The College is currently in the latter stages of restoring our Duck Pond. The larger of our two ponds, it was last cleaned in the early 1990s. It had become clear that accumulated silt posed a threat to the entire ecosystem. That silt needed to be removed in order to return the pond to its optimum depth of 5-7 feet.
Planning for the wildlife in the Duck Pond began well before any actions were taken, with the College and the College community working closely and collaboratively.
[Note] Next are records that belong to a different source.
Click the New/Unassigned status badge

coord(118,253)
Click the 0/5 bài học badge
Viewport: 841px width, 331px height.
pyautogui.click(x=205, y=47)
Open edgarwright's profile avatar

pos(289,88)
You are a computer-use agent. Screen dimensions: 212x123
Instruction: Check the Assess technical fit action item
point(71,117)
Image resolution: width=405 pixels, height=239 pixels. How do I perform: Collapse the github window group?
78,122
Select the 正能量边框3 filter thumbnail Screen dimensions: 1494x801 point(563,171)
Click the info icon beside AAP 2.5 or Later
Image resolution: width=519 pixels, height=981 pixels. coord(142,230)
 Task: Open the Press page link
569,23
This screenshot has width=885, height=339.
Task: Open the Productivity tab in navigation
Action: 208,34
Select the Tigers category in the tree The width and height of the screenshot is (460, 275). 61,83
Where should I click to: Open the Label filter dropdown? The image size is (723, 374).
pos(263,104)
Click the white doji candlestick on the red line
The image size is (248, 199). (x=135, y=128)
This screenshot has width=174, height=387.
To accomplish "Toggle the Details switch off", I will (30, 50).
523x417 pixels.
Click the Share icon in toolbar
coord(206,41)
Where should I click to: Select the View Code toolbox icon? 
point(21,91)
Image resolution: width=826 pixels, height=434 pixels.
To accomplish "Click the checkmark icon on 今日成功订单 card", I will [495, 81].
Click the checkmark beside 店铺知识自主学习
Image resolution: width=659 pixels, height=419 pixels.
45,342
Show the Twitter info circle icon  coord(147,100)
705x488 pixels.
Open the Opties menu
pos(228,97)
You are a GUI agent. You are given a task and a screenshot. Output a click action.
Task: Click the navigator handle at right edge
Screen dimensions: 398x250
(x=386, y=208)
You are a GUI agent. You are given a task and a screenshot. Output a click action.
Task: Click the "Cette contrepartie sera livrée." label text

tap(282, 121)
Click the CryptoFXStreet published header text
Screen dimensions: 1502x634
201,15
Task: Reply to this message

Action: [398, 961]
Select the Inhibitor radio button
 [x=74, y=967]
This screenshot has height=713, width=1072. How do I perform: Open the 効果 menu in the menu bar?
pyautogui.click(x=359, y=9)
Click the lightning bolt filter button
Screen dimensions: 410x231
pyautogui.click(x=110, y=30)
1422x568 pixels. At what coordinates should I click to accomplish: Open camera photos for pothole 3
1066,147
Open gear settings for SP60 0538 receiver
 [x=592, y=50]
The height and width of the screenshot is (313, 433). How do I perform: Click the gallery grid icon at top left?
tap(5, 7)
Beginning in spring, a certified wildlife removal firm, in accordance with state law, re-homed fish, turtles, and frogs to natural bodies of water (such as Darby Creek) and brought the non-native fish (koi and goldfish) to a College rescue team which cared for them in holding pools while they awaited homes. The veterinarian on the College's IACUC (Institutional Animal Care and Use Committee) played an invaluable role in connecting the team with a koi hobbyist who was willing and able to adopt many koi. A third member of the Haverford community joined the team in its rescue effort, helped care for the fish, and found homes for all of the goldfish.
Overall, this rescue team managed to save and re-home more than 70 fish; about 10 others were euthanized because they were clearly suffering from disease. A small number of other fish have been temporarily relocated to the upper pond and are waiting to be re-homed.
Our larger snapping turtles are currently residing in the upper pond and will return to the larger pond when it refills with water, in late summer. Some smaller turtles have been exiting the surrounding marshland, and from time to time some are visible on the mud flats. Turtles routinely migrate across habitats and as of Thursday morning, there are no turtles visible from the perimeter of the work area. Our wildlife engineers will continue to advise us about how best to manage any turtles that might stray into the work area.
The Duck Pond will remain a vibrant ecosystem with fish, turtles and other life for the next generation. We consider our campus a treasure and take seriously our responsibility to care for it.